Зал был набит битком, так что я далеко не сразу увидел Моберга с Сандерсоном, которые чопорно стояли где-то в углу. Я им кивнул, и Моберг поднял руку, сложив большой и указательный пальцы в кружок.
– Ну слава богу, – сказал Сала. – Законтачили.
– Это кто там? Сандерсон, что ли? – спросил Йимон.
– Похоже на то, – сказал я, понятия не имея, к чему он клонит.
– А этот-то педик что здесь делает? – пробормотал Сала.
– Могло быть хуже, – заметил я. – Повезло, что хоть кто-то пожаловал.
Прошло не меньше часа, прежде чем приступили к нашему делу. Первым высказался старший полицейский, причем свои показания он давал на испанском. Сала, который кое-что понимал из его речи, пытался вполголоса переводить: «Вот ведь сучий врун… говорит, будто мы угрожали разнести то место по щепочкам… напали на управляющего… убежали, не заплатив по счету… машиной сбили полицейского… Господи Иисусе!., устроили драку в КПЗ… Боже мой, ну это уже слишком!»
Когда старший по наряду закончил, Йимон попросил перевести все сказанное, но судья его попросту игнорировал.
Следующим высказался управляющий; он размахивал руками и обливался по́том; голос его взмывал до истерических высот, пока он возбужденно жестикулировал и потрясал кулаком в нашу сторону, словно мы умертвили всю его семью.
Мы вообще ничего не поняли, однако было ясно, что дело оборачивается далеко не в нашу пользу. Когда наконец настала наша очередь выступать, на ноги поднялся Йимон и потребовал перевести все показания.
– Вы уже и так все выслушали, – заявил судья на безупречном английском.
Йимон пояснил, что никто из нас не говорит по-испански достаточно хорошо, чтобы понимать сказанное.
– Эти люди раньше изъяснялись по-английски, – добавил он, показывая пальцем на полицейского с управляющим. – Почему они сейчас вдруг разучились?
Судья презрительно улыбнулся.
– Вы забываете, где находитесь, – сказал он. – Кто дал вам право появляться здесь, устраивать дебош, а потом еще требовать, чтобы мы говорили на вашем языке?
Я по лицу Йимона читал, что он теряет выдержку, и тогда я знаком попросил Сандерсона что-то предпринять. В ту же секунду я услышал от Йимона, что он, дескать, «ожидал бы большей справедливости при Батисте»[24]
.На судебный зал пала мертвая тишина. Судья сверлил Йимона горящими от гнева глазами. В воздухе, можно сказать, раздался свист топора.

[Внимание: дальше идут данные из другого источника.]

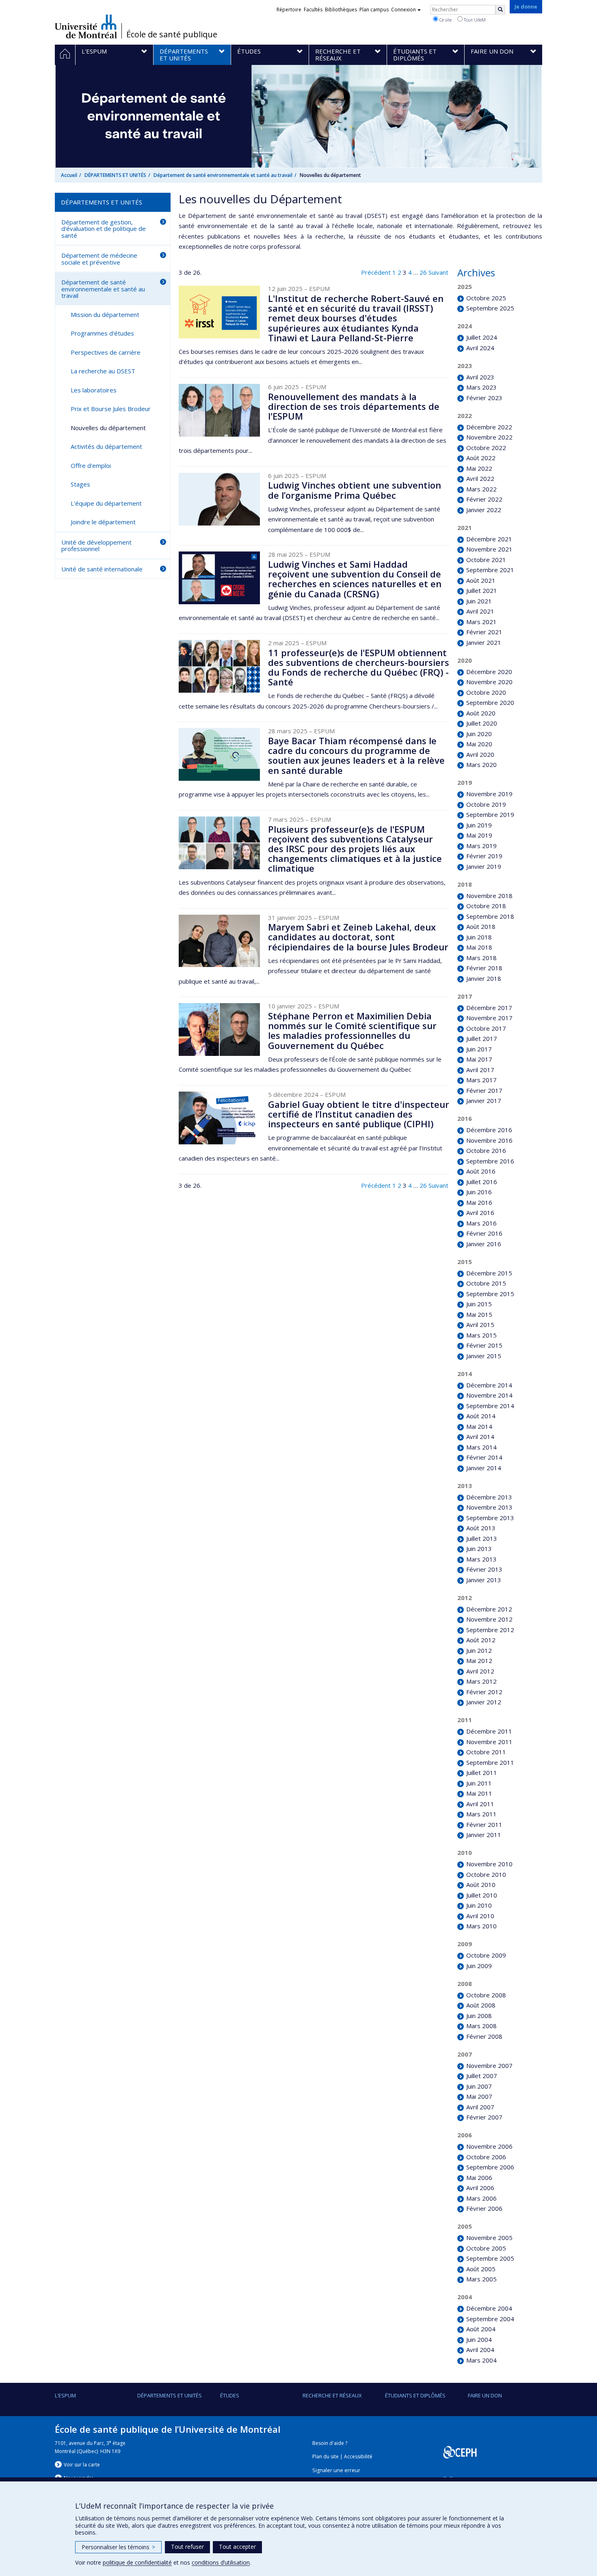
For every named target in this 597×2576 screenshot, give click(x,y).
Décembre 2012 (489, 1609)
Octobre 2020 (486, 692)
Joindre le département (103, 522)
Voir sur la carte (82, 2464)
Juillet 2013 (481, 1538)
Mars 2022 (481, 489)
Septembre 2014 (490, 1406)
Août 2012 (480, 1640)
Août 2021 (480, 580)
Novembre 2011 (489, 1742)
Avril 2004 (480, 2350)
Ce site (445, 20)
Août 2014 (480, 1416)
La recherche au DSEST (103, 371)
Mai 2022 (479, 468)
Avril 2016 (480, 1212)
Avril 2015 (480, 1324)
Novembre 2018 (489, 896)
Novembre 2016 (489, 1140)
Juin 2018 (478, 937)
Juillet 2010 (481, 1895)
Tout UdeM (474, 20)
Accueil (69, 175)
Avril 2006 (480, 2188)
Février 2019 (484, 856)
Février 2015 (484, 1345)
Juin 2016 (478, 1192)
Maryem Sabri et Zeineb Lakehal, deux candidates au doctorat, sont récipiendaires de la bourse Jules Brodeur (358, 936)
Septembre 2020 (490, 702)
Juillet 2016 (481, 1182)
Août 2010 (480, 1884)
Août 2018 (480, 926)
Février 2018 (484, 968)
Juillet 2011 (481, 1772)
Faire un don (485, 2395)
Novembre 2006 (489, 2146)
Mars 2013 (481, 1559)
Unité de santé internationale (102, 569)
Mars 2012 (481, 1681)
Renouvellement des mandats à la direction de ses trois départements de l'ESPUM (353, 406)
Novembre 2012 (489, 1619)
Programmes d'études (102, 333)
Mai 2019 (479, 835)
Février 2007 (484, 2117)
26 (423, 272)
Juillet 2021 (481, 590)
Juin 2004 (478, 2339)
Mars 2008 (481, 2026)
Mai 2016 (479, 1202)
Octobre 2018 (486, 906)
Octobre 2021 (486, 560)
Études (229, 2395)
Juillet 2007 (481, 2076)
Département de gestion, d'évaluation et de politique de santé (103, 228)
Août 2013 (480, 1528)
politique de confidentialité (137, 2562)
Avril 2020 (480, 754)
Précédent (376, 272)
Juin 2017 (478, 1049)
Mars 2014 (481, 1447)
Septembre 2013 (490, 1518)
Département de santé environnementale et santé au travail (223, 175)
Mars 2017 (481, 1080)
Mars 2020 (481, 764)
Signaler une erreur (336, 2470)
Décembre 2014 (489, 1385)
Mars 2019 (481, 846)
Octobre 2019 (486, 804)
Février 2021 (484, 632)
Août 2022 (480, 458)
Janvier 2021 (483, 642)
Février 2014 (484, 1457)
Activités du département (106, 446)
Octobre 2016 (486, 1150)
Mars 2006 (481, 2198)
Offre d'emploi (91, 465)
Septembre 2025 (490, 308)
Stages (80, 484)
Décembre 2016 (489, 1130)
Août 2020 (480, 713)
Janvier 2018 (483, 978)
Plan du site (325, 2456)
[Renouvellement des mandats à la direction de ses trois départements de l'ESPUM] (219, 410)
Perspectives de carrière (106, 352)
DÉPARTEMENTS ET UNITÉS (115, 175)
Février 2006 (484, 2208)
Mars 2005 (481, 2279)
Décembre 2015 (489, 1273)
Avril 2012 (480, 1671)
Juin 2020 (478, 734)
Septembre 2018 (490, 916)
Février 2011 (484, 1824)
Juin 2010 (478, 1905)
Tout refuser (187, 2546)
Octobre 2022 (486, 448)
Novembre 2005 (489, 2238)
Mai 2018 (479, 947)
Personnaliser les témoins (118, 2547)
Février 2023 (484, 398)
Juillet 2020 (481, 723)
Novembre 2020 (489, 682)
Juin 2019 (478, 825)
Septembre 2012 (490, 1630)
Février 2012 (484, 1692)
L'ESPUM (65, 2395)
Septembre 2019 (490, 814)
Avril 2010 (480, 1916)
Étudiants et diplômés (415, 2395)
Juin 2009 (478, 1966)
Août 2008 (480, 2005)
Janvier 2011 (483, 1835)
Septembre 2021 (490, 570)
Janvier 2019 (483, 866)
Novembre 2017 (489, 1018)
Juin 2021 (478, 601)
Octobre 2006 (486, 2157)
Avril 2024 (480, 348)
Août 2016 (480, 1171)
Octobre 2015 (486, 1283)
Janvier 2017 (483, 1100)
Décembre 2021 (489, 539)
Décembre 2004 (489, 2308)
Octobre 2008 (486, 1995)
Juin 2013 (478, 1548)
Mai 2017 (479, 1059)
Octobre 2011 (486, 1752)
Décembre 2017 (489, 1008)
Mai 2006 (479, 2177)
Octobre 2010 (486, 1874)
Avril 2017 (480, 1070)
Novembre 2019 (489, 794)
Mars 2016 (481, 1223)
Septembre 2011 (490, 1762)
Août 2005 (480, 2269)
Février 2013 (484, 1569)
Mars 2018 (481, 958)
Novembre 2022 (489, 437)
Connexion (403, 9)
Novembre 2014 (489, 1395)
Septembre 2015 (490, 1294)
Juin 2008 (478, 2016)
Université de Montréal (86, 26)
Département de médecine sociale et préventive (99, 258)
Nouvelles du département (108, 428)
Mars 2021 (481, 622)
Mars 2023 (481, 387)
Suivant (438, 272)
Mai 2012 (479, 1660)
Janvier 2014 (483, 1468)
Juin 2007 (478, 2086)
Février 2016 (484, 1233)
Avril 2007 (480, 2107)
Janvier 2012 (483, 1702)
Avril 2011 (480, 1804)
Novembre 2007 (489, 2065)
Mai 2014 (479, 1426)
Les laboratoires (94, 390)
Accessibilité (358, 2456)
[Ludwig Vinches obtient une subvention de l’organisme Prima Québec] (219, 499)
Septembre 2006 (490, 2167)
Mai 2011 (479, 1793)
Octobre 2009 (486, 1955)
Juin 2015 (478, 1304)
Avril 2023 (480, 377)
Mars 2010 (481, 1926)
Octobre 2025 (486, 298)
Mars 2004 (481, 2360)
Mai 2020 (479, 744)
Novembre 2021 (489, 549)
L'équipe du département (106, 503)
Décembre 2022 (489, 427)
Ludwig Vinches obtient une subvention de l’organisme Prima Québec (354, 490)
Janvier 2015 (483, 1356)
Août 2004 (480, 2329)
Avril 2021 (480, 611)
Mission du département (105, 314)
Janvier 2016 (483, 1244)
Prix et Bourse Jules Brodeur (111, 409)
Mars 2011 (481, 1814)
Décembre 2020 (489, 672)
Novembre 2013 (489, 1507)
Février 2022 (484, 499)
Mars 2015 (481, 1335)
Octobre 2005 (486, 2248)
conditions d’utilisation (221, 2562)
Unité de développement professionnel (96, 545)
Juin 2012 (478, 1650)
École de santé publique (171, 34)
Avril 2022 (480, 478)
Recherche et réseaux (332, 2395)
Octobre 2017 (486, 1028)
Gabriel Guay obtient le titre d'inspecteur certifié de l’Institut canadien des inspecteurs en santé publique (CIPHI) (358, 1114)
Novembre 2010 (489, 1864)
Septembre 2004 (490, 2319)
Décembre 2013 (489, 1497)
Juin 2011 (478, 1783)
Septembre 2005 (490, 2258)
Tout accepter (237, 2546)
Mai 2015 (479, 1314)
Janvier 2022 (483, 510)
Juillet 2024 (481, 337)
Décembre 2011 (489, 1731)
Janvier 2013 (483, 1580)
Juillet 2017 (481, 1038)
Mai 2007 (479, 2096)
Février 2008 (484, 2036)
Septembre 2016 (490, 1161)
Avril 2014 (480, 1436)
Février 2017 (484, 1090)
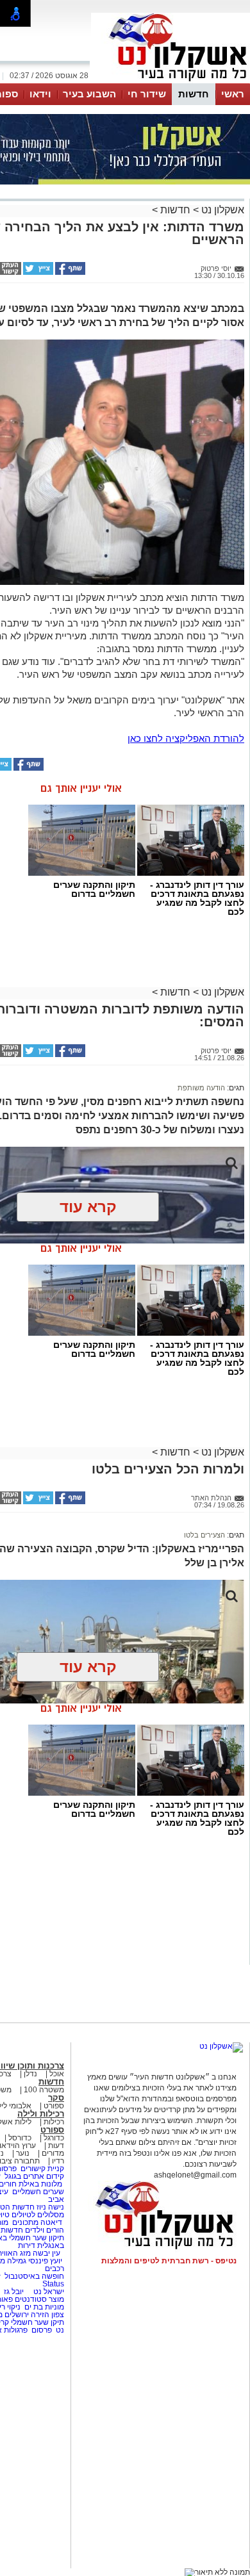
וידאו (40, 93)
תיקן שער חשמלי (37, 2322)
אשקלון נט (221, 209)
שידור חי (147, 93)
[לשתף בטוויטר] (37, 272)
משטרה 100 (44, 2089)
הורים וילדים (44, 2230)
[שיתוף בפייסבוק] (69, 272)
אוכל (56, 2073)
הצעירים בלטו (204, 1535)
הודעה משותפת (201, 1088)
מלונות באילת (40, 2183)
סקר (56, 2098)
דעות (56, 2145)
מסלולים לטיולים (38, 2214)
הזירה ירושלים (26, 2314)
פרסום (40, 2330)
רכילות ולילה (40, 2114)
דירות (26, 2245)
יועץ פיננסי (45, 2260)
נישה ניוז (50, 2207)
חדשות (193, 93)
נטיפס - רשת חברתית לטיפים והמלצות (169, 2260)
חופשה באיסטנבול (34, 2276)
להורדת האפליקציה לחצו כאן (186, 738)
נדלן (30, 2073)
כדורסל (19, 2137)
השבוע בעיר (89, 93)
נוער (22, 2153)
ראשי (232, 93)
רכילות (54, 2121)
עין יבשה (46, 2253)
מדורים (53, 2153)
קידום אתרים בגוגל (33, 2176)
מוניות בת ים (43, 2306)
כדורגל (54, 2137)
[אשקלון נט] (221, 2046)
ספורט (54, 2105)
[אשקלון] (170, 82)
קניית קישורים (42, 2168)
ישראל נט (47, 2291)
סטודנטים (31, 2299)
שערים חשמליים (37, 2191)
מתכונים (25, 2222)
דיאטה (51, 2222)
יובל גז (14, 2291)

Из задних рядов донесся голос Сандерсона:
– Ваше честь, вы позволите?
Судья вскинул голову.
– А вы кто такой?
– Моя фамилия Сандерсон. Я работаю в «Аделанте».
К судье скользнул мужчина, которого я никогда раньше не видел, и что-то шепнул ему на ухо. Тот кивнул, затем вновь посмотрел на Сандерсона.
– Прошу, – буркнул он.
После невероятных разоблачений с подачи полицейского и управляющего тон речи Сандерсона выбивался из общей струи.
– Эти люди – американские журналисты. Мистер Кемп трудится на «Нью-Йорк таймс», мистер Йимон представляет Ассоциацию американских писателей-путешественников, а мистер Сала работает на журнал «Лайф». – Он сделал паузу, и я задался вопросом, что хорошего может принести такой подход. До этого наш образ американских журналистов привел к катастрофическим результатам.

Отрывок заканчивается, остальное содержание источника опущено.